§ **ACTIVITY**: Repeat the entries verbatim.

[Collected data]

"""

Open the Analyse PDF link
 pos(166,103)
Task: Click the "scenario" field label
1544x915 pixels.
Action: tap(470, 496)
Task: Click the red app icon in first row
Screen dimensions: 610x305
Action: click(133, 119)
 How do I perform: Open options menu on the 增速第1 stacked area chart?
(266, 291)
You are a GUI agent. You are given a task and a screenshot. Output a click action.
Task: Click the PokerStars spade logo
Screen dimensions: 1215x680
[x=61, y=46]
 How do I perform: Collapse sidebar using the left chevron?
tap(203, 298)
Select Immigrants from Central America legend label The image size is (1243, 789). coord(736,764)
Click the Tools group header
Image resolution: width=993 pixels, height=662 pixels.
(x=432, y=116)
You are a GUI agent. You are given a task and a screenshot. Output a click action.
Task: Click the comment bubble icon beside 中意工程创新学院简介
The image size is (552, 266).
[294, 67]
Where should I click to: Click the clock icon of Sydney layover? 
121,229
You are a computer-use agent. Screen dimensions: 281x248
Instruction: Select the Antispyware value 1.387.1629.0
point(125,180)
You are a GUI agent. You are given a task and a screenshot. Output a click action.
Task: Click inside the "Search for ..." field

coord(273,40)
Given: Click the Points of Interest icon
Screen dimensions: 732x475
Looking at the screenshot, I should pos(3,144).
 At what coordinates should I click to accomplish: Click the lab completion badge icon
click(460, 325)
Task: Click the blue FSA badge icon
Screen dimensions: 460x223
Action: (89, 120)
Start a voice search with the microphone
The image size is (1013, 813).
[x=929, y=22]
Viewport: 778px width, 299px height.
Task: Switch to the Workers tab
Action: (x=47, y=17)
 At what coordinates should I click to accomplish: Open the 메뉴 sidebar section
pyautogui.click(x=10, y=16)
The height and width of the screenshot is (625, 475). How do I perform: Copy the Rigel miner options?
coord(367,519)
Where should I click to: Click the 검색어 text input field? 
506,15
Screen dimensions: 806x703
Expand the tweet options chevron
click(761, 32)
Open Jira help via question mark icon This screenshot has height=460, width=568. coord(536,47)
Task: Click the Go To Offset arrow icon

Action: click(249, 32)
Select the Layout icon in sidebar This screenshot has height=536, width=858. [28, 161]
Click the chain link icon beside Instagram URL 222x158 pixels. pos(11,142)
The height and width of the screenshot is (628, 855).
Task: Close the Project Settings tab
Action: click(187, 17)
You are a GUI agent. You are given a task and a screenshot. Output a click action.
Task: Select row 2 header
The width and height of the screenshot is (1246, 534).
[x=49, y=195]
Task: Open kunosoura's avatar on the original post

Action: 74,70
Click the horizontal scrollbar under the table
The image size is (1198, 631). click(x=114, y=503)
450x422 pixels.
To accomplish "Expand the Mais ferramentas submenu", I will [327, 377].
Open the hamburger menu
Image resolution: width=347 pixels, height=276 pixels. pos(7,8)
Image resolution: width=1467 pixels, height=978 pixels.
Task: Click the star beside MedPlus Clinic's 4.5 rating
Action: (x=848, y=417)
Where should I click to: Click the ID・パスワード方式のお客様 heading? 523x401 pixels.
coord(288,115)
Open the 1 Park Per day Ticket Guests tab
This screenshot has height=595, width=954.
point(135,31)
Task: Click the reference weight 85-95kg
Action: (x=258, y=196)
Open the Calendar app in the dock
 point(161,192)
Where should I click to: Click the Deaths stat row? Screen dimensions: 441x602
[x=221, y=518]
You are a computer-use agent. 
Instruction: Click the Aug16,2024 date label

"""

§ **WRITTEN SOLUTION**:
Open the Analyse PDF link
 pos(166,103)
Task: Click the "scenario" field label
1544x915 pixels.
Action: tap(470, 496)
Task: Click the red app icon in first row
Screen dimensions: 610x305
Action: click(133, 119)
 How do I perform: Open options menu on the 增速第1 stacked area chart?
(266, 291)
You are a GUI agent. You are given a task and a screenshot. Output a click action.
Task: Click the PokerStars spade logo
Screen dimensions: 1215x680
[x=61, y=46]
 How do I perform: Collapse sidebar using the left chevron?
tap(203, 298)
Select Immigrants from Central America legend label The image size is (1243, 789). coord(736,764)
Click the Tools group header
Image resolution: width=993 pixels, height=662 pixels.
(x=432, y=116)
You are a GUI agent. You are given a task and a screenshot. Output a click action.
Task: Click the comment bubble icon beside 中意工程创新学院简介
The image size is (552, 266).
[294, 67]
Where should I click to: Click the clock icon of Sydney layover? 
121,229
You are a computer-use agent. Screen dimensions: 281x248
Instruction: Select the Antispyware value 1.387.1629.0
point(125,180)
You are a GUI agent. You are given a task and a screenshot. Output a click action.
Task: Click inside the "Search for ..." field

coord(273,40)
Given: Click the Points of Interest icon
Screen dimensions: 732x475
Looking at the screenshot, I should pos(3,144).
 At what coordinates should I click to accomplish: Click the lab completion badge icon
click(460, 325)
Task: Click the blue FSA badge icon
Screen dimensions: 460x223
Action: (89, 120)
Start a voice search with the microphone
The image size is (1013, 813).
[x=929, y=22]
Viewport: 778px width, 299px height.
Task: Switch to the Workers tab
Action: (x=47, y=17)
 At what coordinates should I click to accomplish: Open the 메뉴 sidebar section
pyautogui.click(x=10, y=16)
The height and width of the screenshot is (625, 475). How do I perform: Copy the Rigel miner options?
coord(367,519)
Where should I click to: Click the 검색어 text input field? 
506,15
Screen dimensions: 806x703
Expand the tweet options chevron
click(761, 32)
Open Jira help via question mark icon This screenshot has height=460, width=568. coord(536,47)
Task: Click the Go To Offset arrow icon

Action: click(249, 32)
Select the Layout icon in sidebar This screenshot has height=536, width=858. [28, 161]
Click the chain link icon beside Instagram URL 222x158 pixels. pos(11,142)
The height and width of the screenshot is (628, 855).
Task: Close the Project Settings tab
Action: click(187, 17)
You are a GUI agent. You are given a task and a screenshot. Output a click action.
Task: Select row 2 header
The width and height of the screenshot is (1246, 534).
[x=49, y=195]
Task: Open kunosoura's avatar on the original post

Action: 74,70
Click the horizontal scrollbar under the table
The image size is (1198, 631). click(x=114, y=503)
450x422 pixels.
To accomplish "Expand the Mais ferramentas submenu", I will [327, 377].
Open the hamburger menu
Image resolution: width=347 pixels, height=276 pixels. pos(7,8)
Image resolution: width=1467 pixels, height=978 pixels.
Task: Click the star beside MedPlus Clinic's 4.5 rating
Action: (x=848, y=417)
Where should I click to: Click the ID・パスワード方式のお客様 heading? 523x401 pixels.
coord(288,115)
Open the 1 Park Per day Ticket Guests tab
This screenshot has height=595, width=954.
point(135,31)
Task: Click the reference weight 85-95kg
Action: (x=258, y=196)
Open the Calendar app in the dock
 point(161,192)
Where should I click to: Click the Deaths stat row? Screen dimensions: 441x602
[x=221, y=518]
You are a computer-use agent. 
Instruction: Click the Aug16,2024 date label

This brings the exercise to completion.